§ **GIVEN PROBLEM**: Count the lines in the data below that contain the string "Expand". Reply with the number only.

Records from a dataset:

________________________________________

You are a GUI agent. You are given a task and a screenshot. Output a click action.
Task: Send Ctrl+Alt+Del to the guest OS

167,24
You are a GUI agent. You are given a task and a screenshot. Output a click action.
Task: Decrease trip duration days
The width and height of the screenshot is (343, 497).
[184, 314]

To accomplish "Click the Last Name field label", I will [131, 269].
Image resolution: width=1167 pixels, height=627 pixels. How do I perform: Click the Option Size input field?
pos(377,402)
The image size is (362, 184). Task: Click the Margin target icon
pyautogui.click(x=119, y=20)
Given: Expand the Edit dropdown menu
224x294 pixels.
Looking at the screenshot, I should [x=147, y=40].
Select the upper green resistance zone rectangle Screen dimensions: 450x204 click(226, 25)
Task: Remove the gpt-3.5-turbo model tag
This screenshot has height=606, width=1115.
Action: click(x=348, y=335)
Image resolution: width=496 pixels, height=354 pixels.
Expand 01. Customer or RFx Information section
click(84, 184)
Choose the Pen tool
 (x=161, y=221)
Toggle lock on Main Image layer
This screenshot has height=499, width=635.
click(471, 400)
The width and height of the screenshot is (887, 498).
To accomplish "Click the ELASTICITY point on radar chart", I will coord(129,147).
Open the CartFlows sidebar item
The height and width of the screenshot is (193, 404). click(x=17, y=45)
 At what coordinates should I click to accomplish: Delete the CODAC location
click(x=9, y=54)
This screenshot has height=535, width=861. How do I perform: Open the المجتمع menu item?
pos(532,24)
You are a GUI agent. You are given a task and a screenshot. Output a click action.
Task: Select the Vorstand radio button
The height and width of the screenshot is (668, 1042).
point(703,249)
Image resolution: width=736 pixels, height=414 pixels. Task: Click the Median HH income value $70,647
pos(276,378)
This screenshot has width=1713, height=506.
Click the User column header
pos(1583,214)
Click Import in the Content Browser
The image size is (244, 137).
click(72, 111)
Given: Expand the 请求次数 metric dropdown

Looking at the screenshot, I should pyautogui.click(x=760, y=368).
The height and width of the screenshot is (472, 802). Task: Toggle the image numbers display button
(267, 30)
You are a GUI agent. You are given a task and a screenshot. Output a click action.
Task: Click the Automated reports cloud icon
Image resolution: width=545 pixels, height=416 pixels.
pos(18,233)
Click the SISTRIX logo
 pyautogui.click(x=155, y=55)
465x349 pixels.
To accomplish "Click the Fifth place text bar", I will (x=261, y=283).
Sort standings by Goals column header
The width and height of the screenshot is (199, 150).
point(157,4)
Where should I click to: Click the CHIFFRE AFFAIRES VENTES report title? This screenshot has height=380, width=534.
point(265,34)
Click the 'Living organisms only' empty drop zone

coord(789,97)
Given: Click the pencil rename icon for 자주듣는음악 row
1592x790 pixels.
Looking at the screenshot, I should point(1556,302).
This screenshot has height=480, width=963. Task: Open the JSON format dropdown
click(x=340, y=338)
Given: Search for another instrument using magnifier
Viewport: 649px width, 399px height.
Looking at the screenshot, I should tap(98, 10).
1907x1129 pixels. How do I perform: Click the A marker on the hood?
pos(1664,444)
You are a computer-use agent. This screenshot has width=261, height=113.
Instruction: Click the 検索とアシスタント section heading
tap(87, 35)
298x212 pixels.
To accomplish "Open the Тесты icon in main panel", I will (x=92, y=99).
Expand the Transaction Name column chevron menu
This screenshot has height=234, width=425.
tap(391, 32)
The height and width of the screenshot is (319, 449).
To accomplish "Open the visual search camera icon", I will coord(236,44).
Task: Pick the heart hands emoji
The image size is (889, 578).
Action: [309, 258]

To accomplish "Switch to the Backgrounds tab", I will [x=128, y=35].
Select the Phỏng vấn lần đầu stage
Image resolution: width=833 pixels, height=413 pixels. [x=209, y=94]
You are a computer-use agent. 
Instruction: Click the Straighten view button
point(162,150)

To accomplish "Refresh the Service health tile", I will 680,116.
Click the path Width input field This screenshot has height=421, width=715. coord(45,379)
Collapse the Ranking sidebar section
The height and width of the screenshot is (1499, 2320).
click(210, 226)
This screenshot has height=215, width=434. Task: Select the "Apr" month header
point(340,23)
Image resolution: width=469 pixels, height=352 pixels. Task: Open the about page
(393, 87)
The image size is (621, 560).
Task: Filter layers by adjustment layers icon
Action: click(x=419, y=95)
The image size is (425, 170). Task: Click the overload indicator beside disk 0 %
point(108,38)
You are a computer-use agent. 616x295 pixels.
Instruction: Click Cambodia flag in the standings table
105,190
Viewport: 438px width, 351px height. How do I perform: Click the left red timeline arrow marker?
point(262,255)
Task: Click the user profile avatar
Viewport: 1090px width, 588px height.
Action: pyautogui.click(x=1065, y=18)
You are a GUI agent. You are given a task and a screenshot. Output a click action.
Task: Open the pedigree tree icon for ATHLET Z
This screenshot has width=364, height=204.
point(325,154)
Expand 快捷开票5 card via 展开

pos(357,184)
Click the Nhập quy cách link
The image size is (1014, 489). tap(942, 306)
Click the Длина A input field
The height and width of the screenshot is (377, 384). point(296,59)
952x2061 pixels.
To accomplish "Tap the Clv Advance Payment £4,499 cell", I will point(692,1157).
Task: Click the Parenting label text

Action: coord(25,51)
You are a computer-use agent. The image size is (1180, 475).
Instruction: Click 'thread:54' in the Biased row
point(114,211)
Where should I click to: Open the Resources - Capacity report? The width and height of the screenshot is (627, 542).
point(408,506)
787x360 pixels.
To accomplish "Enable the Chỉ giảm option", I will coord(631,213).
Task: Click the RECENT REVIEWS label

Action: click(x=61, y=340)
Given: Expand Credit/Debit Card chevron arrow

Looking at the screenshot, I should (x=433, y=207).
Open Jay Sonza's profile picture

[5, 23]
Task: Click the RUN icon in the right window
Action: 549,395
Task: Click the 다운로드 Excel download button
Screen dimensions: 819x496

________________________________________

§ **OUTPUT OF THE EXERCISE**: 6